*WORK ORDER:*
Among the records below, which lines contain the string "Close"? Report them.

[Records from a collection]
•••••

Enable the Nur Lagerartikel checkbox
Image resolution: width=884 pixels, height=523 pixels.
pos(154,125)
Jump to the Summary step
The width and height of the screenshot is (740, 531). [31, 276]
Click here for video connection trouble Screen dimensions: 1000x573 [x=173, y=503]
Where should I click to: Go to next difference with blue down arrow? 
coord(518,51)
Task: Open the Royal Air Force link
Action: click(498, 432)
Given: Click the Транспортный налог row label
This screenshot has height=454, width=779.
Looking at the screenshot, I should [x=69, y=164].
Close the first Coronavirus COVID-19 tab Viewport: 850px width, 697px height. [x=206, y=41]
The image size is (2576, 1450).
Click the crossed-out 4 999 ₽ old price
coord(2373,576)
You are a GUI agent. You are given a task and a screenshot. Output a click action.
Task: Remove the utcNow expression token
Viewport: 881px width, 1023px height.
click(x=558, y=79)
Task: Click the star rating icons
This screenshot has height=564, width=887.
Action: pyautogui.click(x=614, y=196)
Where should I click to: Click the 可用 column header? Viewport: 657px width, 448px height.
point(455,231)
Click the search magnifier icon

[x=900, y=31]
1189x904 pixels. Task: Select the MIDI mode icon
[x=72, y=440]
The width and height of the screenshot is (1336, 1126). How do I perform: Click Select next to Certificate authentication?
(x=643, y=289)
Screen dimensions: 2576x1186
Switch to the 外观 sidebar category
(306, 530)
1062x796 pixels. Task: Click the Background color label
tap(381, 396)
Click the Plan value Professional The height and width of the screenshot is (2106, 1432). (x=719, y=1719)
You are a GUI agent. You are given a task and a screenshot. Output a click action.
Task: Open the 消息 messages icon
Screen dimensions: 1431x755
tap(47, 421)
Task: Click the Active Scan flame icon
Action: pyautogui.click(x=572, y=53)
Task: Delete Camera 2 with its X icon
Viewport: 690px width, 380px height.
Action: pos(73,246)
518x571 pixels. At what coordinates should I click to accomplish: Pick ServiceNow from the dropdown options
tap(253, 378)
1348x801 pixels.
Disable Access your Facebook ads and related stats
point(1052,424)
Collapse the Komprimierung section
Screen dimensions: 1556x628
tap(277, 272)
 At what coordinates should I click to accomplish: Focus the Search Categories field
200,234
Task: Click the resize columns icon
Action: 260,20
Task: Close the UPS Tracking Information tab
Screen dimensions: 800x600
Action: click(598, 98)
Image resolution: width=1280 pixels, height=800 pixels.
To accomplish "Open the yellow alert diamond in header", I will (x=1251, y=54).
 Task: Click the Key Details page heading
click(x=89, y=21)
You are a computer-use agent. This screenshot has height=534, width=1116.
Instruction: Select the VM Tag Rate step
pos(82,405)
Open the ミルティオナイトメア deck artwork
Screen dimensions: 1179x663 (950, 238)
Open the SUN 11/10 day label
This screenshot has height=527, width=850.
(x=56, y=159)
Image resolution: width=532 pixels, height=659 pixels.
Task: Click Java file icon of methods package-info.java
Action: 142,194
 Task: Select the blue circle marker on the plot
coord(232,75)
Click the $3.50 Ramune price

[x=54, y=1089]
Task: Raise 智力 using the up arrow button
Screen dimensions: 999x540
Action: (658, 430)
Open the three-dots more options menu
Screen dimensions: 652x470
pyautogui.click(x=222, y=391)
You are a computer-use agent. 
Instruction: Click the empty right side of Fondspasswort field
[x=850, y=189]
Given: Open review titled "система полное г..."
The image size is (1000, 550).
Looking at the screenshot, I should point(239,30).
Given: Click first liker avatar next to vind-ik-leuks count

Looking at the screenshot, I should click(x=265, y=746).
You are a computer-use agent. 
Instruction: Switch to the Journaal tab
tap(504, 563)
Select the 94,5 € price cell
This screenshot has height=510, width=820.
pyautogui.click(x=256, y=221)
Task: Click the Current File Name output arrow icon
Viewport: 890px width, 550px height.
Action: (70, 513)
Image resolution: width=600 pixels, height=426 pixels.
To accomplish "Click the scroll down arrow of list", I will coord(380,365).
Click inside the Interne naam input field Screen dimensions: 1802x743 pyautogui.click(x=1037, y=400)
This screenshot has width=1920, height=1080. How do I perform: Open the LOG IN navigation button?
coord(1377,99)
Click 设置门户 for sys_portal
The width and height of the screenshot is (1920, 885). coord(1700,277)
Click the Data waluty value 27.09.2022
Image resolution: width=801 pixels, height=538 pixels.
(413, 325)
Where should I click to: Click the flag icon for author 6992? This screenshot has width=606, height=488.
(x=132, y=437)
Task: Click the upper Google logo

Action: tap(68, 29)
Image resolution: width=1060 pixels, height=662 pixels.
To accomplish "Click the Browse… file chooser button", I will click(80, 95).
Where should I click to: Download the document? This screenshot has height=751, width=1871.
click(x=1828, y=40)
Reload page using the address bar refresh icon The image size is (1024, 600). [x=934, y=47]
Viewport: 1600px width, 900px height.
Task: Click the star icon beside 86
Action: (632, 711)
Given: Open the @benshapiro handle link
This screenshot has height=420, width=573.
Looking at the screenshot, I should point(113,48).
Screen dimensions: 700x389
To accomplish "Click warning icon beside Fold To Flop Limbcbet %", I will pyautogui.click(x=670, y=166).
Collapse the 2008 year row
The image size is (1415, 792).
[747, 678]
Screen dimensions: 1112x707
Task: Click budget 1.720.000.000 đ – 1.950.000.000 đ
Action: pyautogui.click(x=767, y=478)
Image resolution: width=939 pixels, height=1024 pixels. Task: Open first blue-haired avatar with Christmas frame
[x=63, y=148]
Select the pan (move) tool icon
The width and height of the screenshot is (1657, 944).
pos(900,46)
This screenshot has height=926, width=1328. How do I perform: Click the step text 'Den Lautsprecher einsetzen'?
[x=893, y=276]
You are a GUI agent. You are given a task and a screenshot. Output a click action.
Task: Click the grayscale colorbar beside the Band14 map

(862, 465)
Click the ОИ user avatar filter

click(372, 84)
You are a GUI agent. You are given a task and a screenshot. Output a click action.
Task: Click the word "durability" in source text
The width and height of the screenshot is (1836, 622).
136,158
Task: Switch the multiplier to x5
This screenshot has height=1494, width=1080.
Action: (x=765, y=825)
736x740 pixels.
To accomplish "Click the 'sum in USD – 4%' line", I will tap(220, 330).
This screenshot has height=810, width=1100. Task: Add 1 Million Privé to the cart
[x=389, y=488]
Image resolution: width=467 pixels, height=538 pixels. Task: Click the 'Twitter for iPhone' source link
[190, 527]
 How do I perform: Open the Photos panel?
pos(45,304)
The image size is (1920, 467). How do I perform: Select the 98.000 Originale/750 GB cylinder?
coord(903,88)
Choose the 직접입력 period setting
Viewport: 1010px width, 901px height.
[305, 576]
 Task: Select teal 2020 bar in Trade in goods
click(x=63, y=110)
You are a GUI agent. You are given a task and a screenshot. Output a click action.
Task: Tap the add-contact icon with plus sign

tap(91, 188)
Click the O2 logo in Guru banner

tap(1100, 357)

•••••

*REPLY:*
Close the first Coronavirus COVID-19 tab Viewport: 850px width, 697px height. [x=206, y=41]
Task: Close the UPS Tracking Information tab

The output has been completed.